Exercise:
Your answer should be the full data, transcribed exactly, with no pictures in it.

** Opening Source records block **

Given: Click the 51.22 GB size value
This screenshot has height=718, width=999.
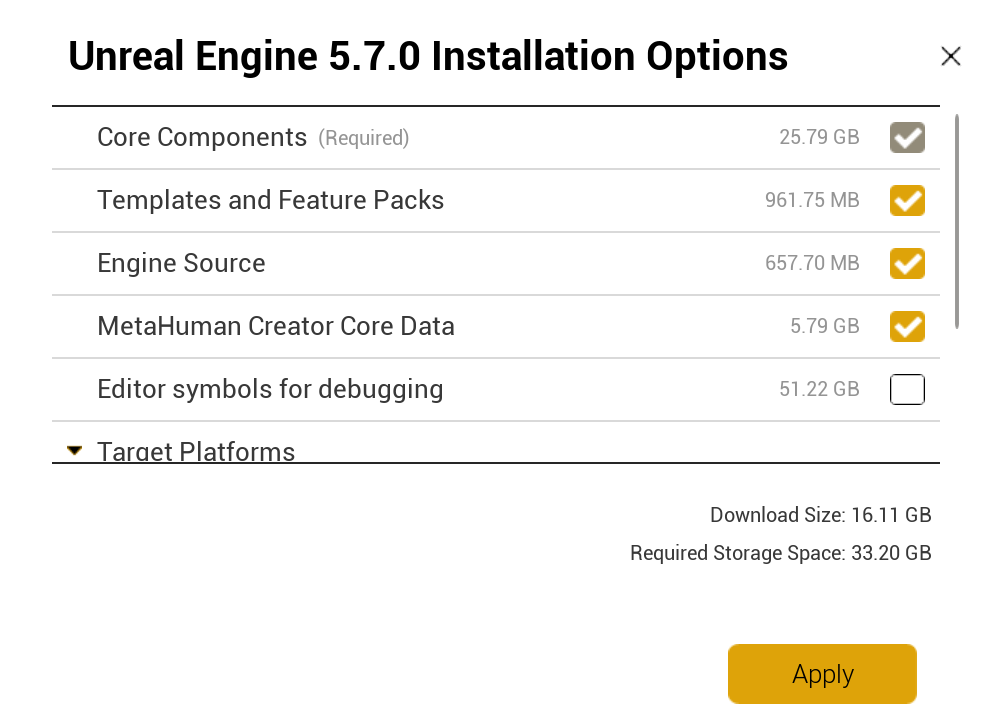Looking at the screenshot, I should (x=819, y=390).
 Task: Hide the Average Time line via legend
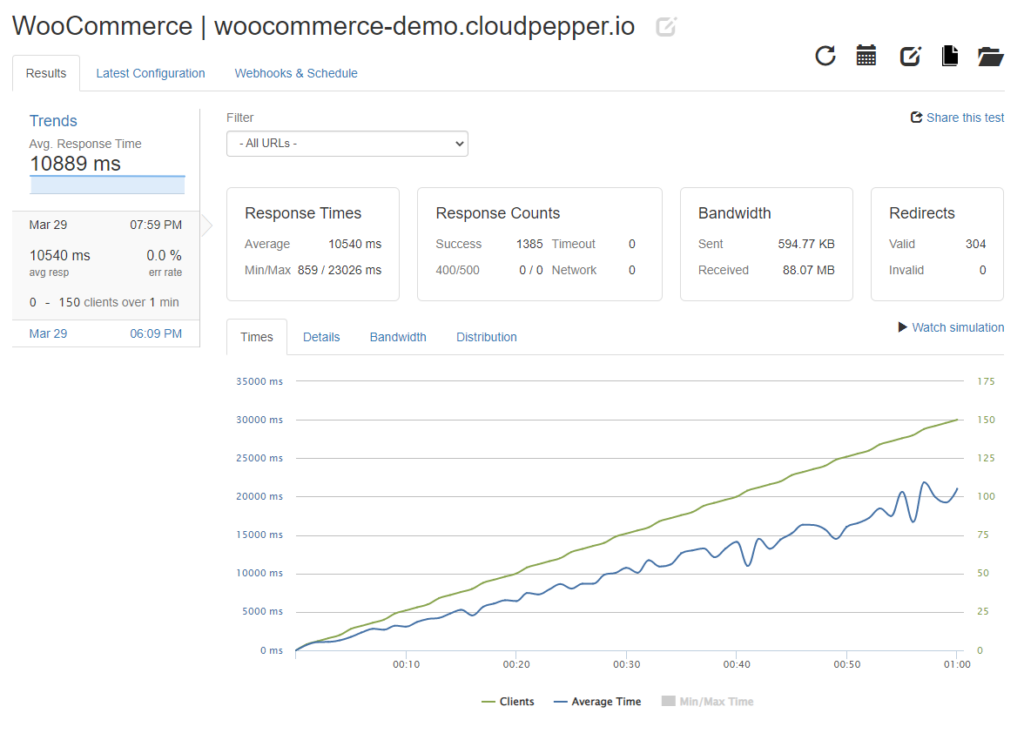pos(597,701)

** Closing Source records block **

Answer area:
Given: Click the 51.22 GB size value
This screenshot has height=718, width=999.
Looking at the screenshot, I should (x=819, y=390).
 Task: Hide the Average Time line via legend
pos(597,701)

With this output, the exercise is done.